Thinking of buying a 2019 ZR2 Chevrolet Colorado , Does anyone know if I can put a small homeowner type plow on this truck
Ty Ted


----------



## dieselss (Jan 3, 2008)

Check all the plow websites and see if they offer a plow for your truck


----------



## cwren2472 (Aug 15, 2014)

I'm not sure if anyone has verified fit up yet on the 2019s. I know the 1500 has changed bodies for 2019, I am not sure on the Colorado/Canyon. Currently, neither BOSS nor Fisher has anything listed.


----------



## Tmurray (Sep 8, 2018)

cwren2472 said:


> I'm not sure if anyone has verified fit up yet on the 2019s. I know the 1500 has changed bodies for 2019, I am not sure on the Colorado/Canyon. Currently, neither BOSS nor Fisher has anything listed.
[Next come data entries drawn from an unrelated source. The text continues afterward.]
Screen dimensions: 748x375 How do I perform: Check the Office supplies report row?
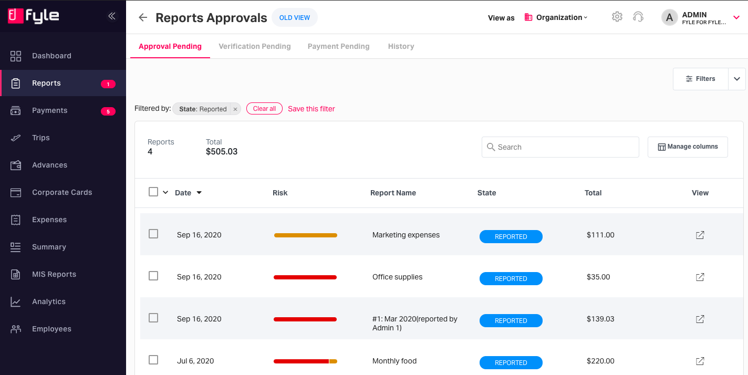tap(153, 276)
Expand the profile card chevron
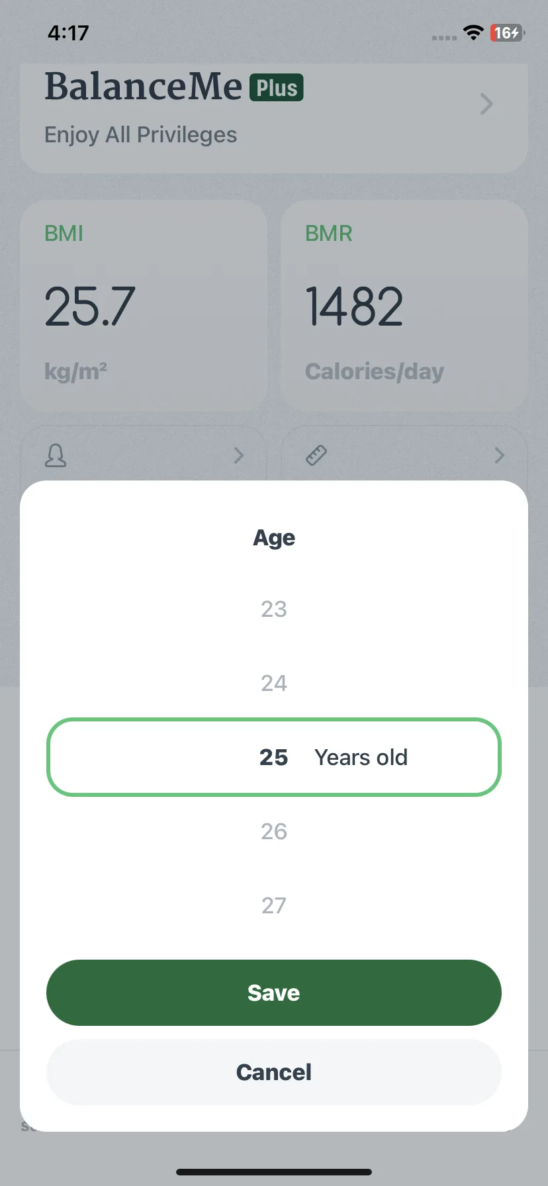Viewport: 548px width, 1186px height. pos(239,455)
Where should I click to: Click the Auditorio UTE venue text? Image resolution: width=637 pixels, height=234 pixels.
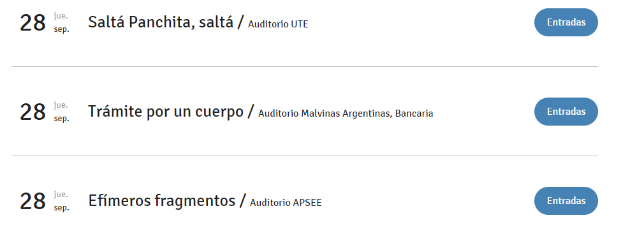(x=278, y=24)
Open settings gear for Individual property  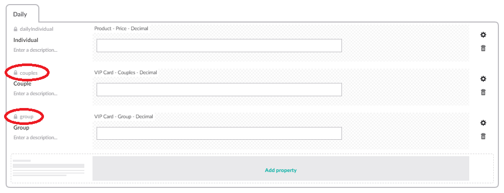(483, 35)

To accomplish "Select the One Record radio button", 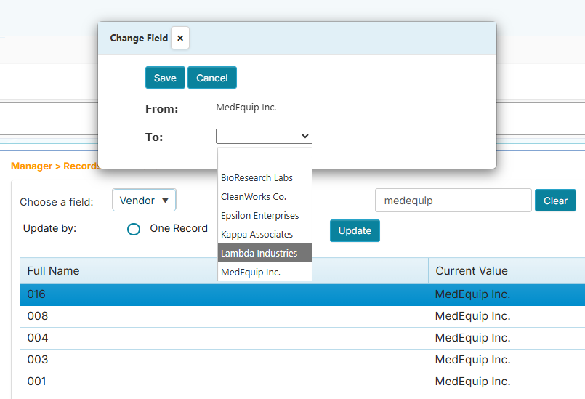I will (x=134, y=229).
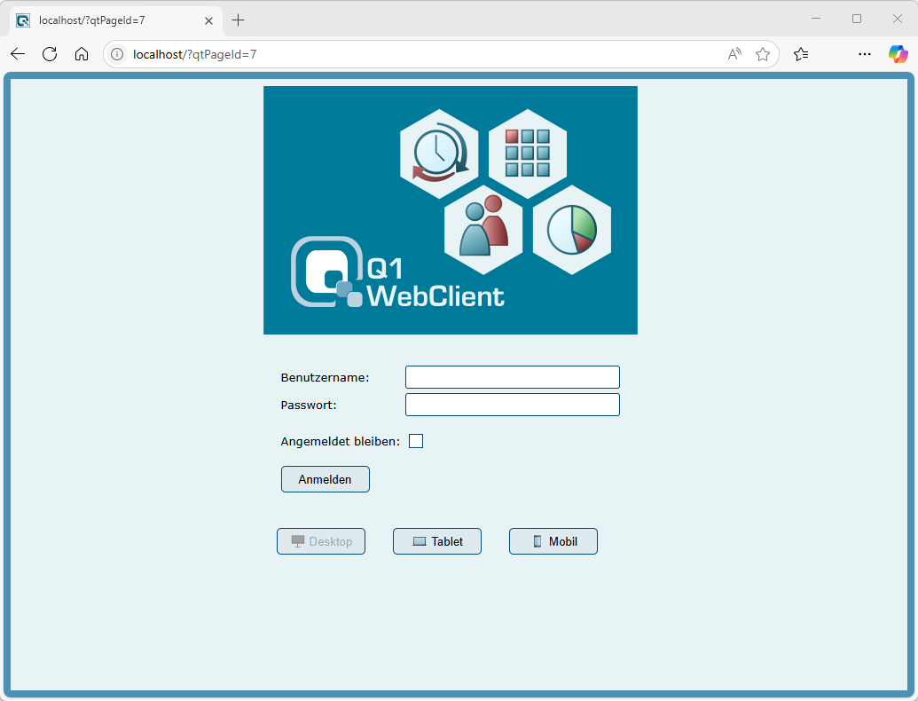Click the clock hexagon icon in banner
Screen dimensions: 918x701
click(439, 154)
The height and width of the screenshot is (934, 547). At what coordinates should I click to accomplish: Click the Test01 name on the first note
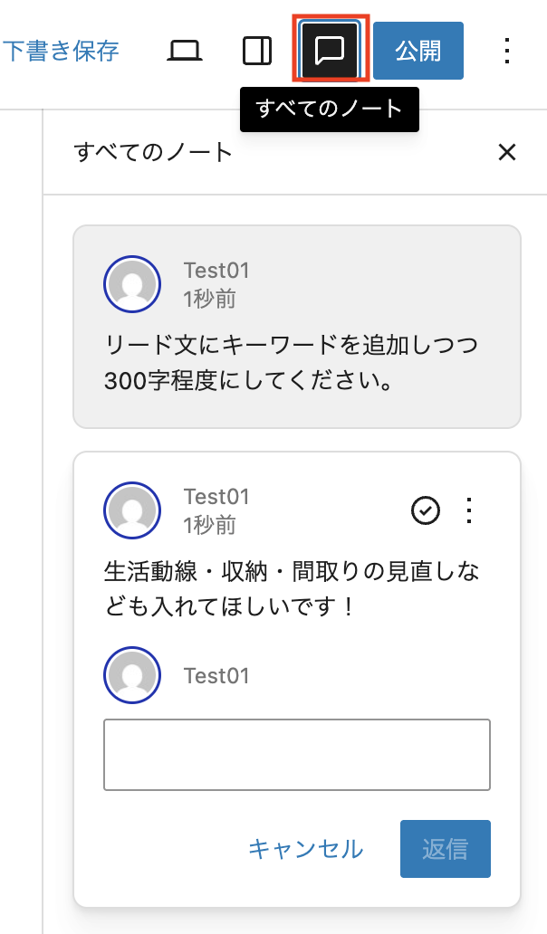pyautogui.click(x=216, y=271)
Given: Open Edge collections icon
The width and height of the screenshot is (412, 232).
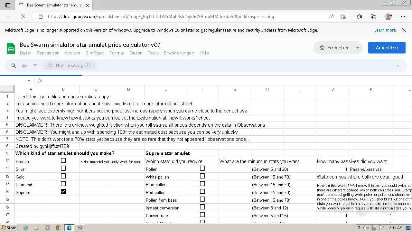Looking at the screenshot, I should (x=373, y=16).
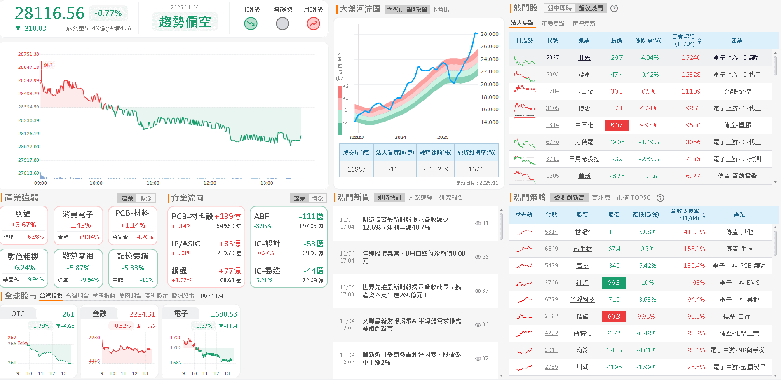Click the daily trend down-arrow icon
The image size is (781, 380).
pos(251,24)
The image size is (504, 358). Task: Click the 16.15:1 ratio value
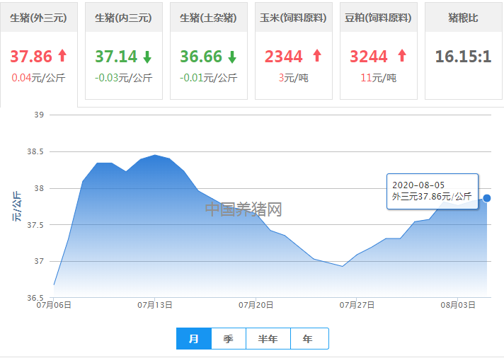click(463, 57)
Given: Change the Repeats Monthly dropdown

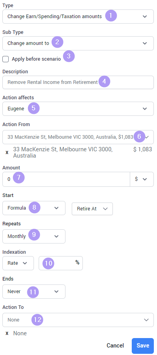Looking at the screenshot, I should [x=34, y=236].
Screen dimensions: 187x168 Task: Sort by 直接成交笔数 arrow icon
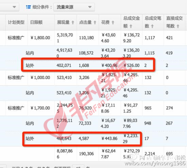click(x=178, y=26)

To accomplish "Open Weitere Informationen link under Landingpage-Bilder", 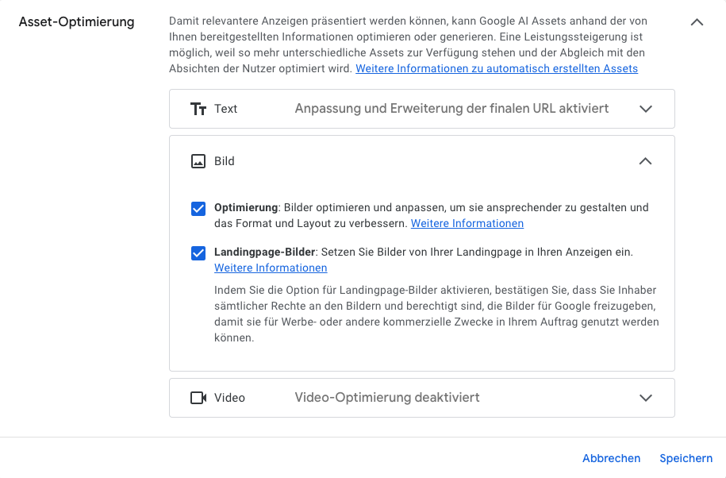I will point(271,268).
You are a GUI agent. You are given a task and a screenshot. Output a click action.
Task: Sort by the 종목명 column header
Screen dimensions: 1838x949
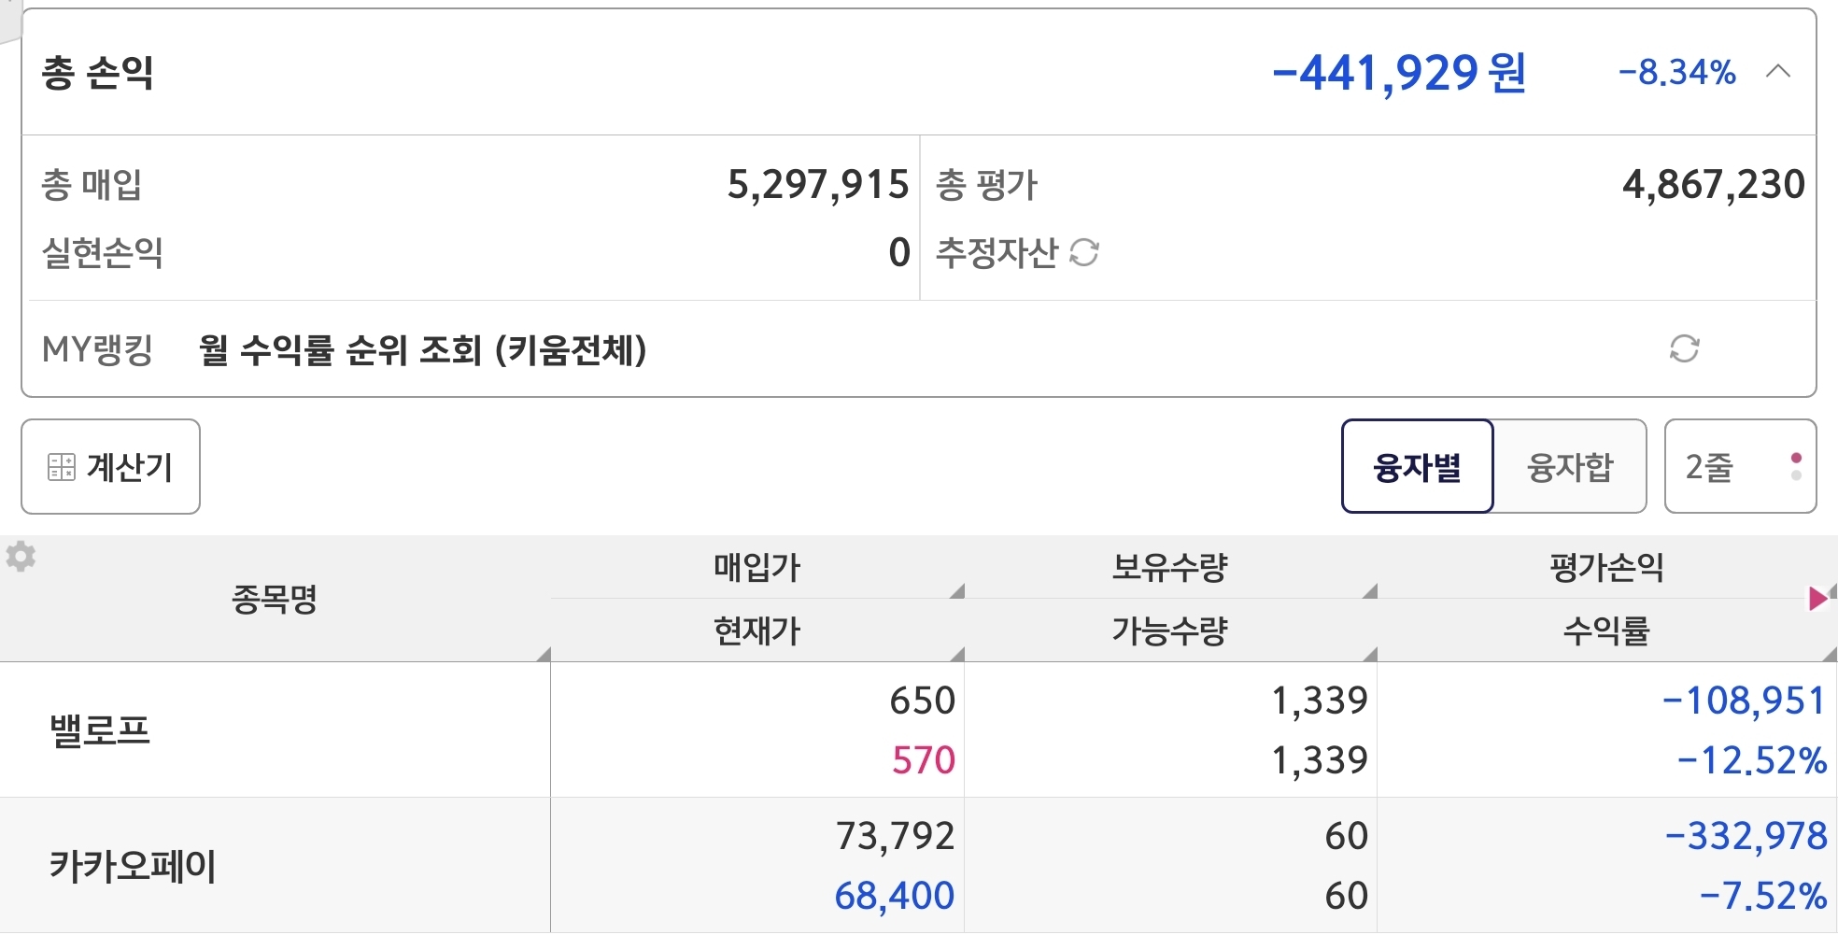275,599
 I don't think any of the manufacturers had the ZR2 model of the Colorado listed for 2018 either


----------



## Tmurray (Sep 8, 2018)

Tmurray said:


> I don't think any of the manufacturers had the ZR2 model of the Colorado listed for 2018 either


Ty


----------



## Newdude (Dec 4, 2006)

ZR2 front springs/shocks are very much off road oriented and are at a softer spring rate than the regular 4x4 or Z71 Colorado. The entire front bumper is set up way different as well. 

In short, don't do it. Go for a non-ZR2 and throw a leveling kit on it, or buy a beater truck along with a ZR2.


----------



## Dean McComb (Dec 1, 2017)

Tmurray said:


> Thinking of buying a 2019 ZR2 Chevrolet Colorado , Does anyone know if I can put a small homeowner type plow on this truck
> Ty Ted





Tmurray said:


> Thinking of buying a 2019 ZR2 Chevrolet Colorado , Does anyone know if I can put a small homeowner type plow on this truck
> Ty Ted





Tmurray said:


> Thinking of buying a 2019 ZR2 Chevrolet Colorado , Does anyone know if I can put a small homeowner type plow on this truck
> Ty Ted





Tmurray said:


> Thinking of buying a 2019 ZR2 Chevrolet Colorado , Does anyone know if I can put a small homeowner type plow on this truck
> Ty Ted





Tmurray said:


> Thinking of buying a 2019 ZR2 Chevrolet Colorado , Does anyone know if I can put a small homeowner type plow on this truck
> Ty Ted


I have a friend who recently moved to Maine. She bought a new Colorado and put a Fisher plow on it. I think she wanted it for her long driveway and lake lanes where she lives.


----------



## tpendagast (Oct 27, 2012)

I used to have a 6.5 foot plow on a late 90s ranger , I bought it that way 
If they can put a plow on a ranger.. I don’t see why they can’t put one on a Colorado 

Can’t tell you how many wranglers I’ve seen with plows too 
I’d be surprised if they don’t have one for your new Colorado


----------



## ggb6259 (Jan 14, 2010)

I have a Snowex LT going on my 16 Tuesday. Snowex shows plows for the 19 ZR.


----------



## Zr2bbmax (Jan 30, 2021)

ggb6259 said:


> I have a Snowex LT going on my 16 Tuesday. Snowex shows plows for the 19 ZR.


hey. Thinking about plowing with my Colorado as well. How has it been plowing with your Colorado. Any issues ? Or smooth sailing ?


----------



## sixty4 (Jul 21, 2008)

found this..
https://www.plowsite.com/threads/chevy-colorado-fisher-hs-or-boss-htx.170728/


----------



## Zr2bbmax (Jan 30, 2021)

Tmurray said:


> Thinking of buying a 2019 ZR2 Chevrolet Colorado , Does anyone know if I can put a small homeowner type plow on this truck
> Ty Ted


Hey any luck with your zr2 plow setup ?


----------